创建SparkContext,实例化JobsContext保存job执行时的运行时信息
     
     
  1. try {
  2. JavaSparkContext sc = new JavaSparkContext(conf);
  3. sc.sc().addSparkListener(new ClientListener());
  4. synchronized (jcLock) {
  5. //initiallize job context which holds runtime information about the job execution context.
  6. jc = new JobContextImpl(sc, localTmpDir);
  7. jcLock.notifyAll();
  8. }
  9. } catch (Exception e) {
  10. LOG.error("Failed to start SparkContext: " + e, e);
  11. //初始化sc,jc过程中,如果抛出异常时关闭发送错误,关闭各种服务
  12. shutdown(e);
  13. synchronized (jcLock) {
  14. jcLock.notifyAll();
  15. }
  16. throw e;
  17. }

因为在SparkContext还没就绪的时候提交的任务会被保存在一个等待队列jobQueued中,因此最后一步是将等待队列中的任务全部提交:
    
    
  1. synchronized (jcLock) {
  2. //提交所有等待队列里的任务
  3. for (Iterator<JobWrapper<?>> it = jobQueue.iterator(); it.hasNext();) {
  4. it.next().submit();
  5. }
  6. }
  7. }

至此RemoteDriver的构造就完成了,我们分别看一下其中用到的shutdown和submit方法。
shutdown方法用于停止RemoteDriver进程,参数为Throwable,正常停止调用时会传入null,否则传入一个error。在执行关闭动作之前,首先判断当前RemoteDriver的状态是否是running的,如果不是running的则不需要做任何操作。
    
    
  1. private synchronized void shutdown(Throwable error) {
  2. if (running) {
  3. if (error == null) {
  4. LOG.info("Shutting down remote driver.");
  5. } else {
  6. LOG.error("Shutting down remote driver due to error: " + error, error);
  7. }
  8. running = false;
  9. for (JobWrapper<?> job : activeJobs.values()) {
  10. cancelJob(job);
  11. }
  12. if (error != null) {
  13. protocol.sendError(error);
  14. }
  15. if (jc != null) {
  16. jc.stop();
  17. }
  18. clientRpc.close();
  19. egroup.shutdownGracefully();
  20. synchronized (shutdownLock) {
  21. shutdownLock.notifyAll();
  22. }
  23. }
  24. }
代码很简单,主要操作就是取消残留在activeJobs列表中的残留任务,停止jobContext,关闭rpc,关闭NioEventLoop。
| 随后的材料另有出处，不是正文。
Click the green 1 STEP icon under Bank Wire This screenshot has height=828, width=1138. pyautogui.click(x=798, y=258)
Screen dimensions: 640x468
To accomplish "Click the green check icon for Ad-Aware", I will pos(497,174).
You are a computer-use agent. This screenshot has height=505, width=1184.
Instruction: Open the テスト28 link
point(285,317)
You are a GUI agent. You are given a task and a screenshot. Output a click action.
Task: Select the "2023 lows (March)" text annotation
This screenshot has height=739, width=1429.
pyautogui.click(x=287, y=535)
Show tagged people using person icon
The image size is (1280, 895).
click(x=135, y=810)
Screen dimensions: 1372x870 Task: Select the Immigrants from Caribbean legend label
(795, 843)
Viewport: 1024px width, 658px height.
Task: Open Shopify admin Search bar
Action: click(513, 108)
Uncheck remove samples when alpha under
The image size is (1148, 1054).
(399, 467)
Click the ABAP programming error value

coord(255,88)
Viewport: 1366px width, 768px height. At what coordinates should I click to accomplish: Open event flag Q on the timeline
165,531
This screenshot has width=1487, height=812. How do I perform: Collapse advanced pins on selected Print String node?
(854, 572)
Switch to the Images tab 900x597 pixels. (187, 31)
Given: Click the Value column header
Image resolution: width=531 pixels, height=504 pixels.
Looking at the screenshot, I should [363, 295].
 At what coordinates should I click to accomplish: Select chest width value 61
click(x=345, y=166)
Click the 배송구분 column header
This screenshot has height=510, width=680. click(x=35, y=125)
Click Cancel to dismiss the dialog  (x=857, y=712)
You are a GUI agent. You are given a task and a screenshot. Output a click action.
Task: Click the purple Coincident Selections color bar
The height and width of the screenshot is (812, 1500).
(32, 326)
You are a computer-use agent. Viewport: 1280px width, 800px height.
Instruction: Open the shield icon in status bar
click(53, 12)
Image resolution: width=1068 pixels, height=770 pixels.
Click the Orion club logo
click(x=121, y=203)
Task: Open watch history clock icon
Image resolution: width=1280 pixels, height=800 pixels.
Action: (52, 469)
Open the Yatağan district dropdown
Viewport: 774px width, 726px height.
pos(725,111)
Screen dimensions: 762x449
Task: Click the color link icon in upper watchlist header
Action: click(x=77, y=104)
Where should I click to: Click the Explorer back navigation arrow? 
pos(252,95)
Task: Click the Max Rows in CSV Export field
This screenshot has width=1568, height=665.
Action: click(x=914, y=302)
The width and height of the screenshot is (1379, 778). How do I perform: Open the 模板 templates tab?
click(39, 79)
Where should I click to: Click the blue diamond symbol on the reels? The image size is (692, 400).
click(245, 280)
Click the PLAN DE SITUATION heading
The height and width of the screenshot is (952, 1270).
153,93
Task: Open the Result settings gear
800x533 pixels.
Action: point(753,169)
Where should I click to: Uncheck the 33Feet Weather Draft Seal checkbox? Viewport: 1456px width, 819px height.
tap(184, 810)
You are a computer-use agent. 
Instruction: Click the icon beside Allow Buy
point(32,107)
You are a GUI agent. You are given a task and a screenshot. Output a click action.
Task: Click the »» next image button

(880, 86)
submit方法负责job的提交执行。如果提交的时候job context还没有就绪,则现将job加入到等待队列中,否则直接调用JobWrapper的submit方法提交执行
   
   
  1. private void submit(JobWrapper<?> job) {
  2. synchronized (jcLock) {
  3. if (jc != null) {
  4. job.submit();
  5. } else {
  6. LOG.info("SparkContext not yet up, queueing job request.");
  7. jobQueue.add(job);
  8. }
  9. }
  10. }

在RemoteDriver中除了一些简单的私有属性外,还定义了三个重要的内部类:JobWrapper、ClientListener和DriverProtocol。在上面分析的RemoteDriver的构造过程中我们会发现,这三个内部类的使用贯穿在整个RemoteDriver的实现当中,因此我们首分别看一些这几个内部类的作用和实现。

1. JobWrapper

JobWrapper实现了Callable<Void>接口,再结合名字我们就很容易猜到该类是对job的封装,可以提交执行。 我们直接进入到JobWrapper中的方法,成员变量在方法中进行介绍。

首先作为一个callable的任务,核心方法就是call方法,我们来看一下JobWrapper中call方法的实现。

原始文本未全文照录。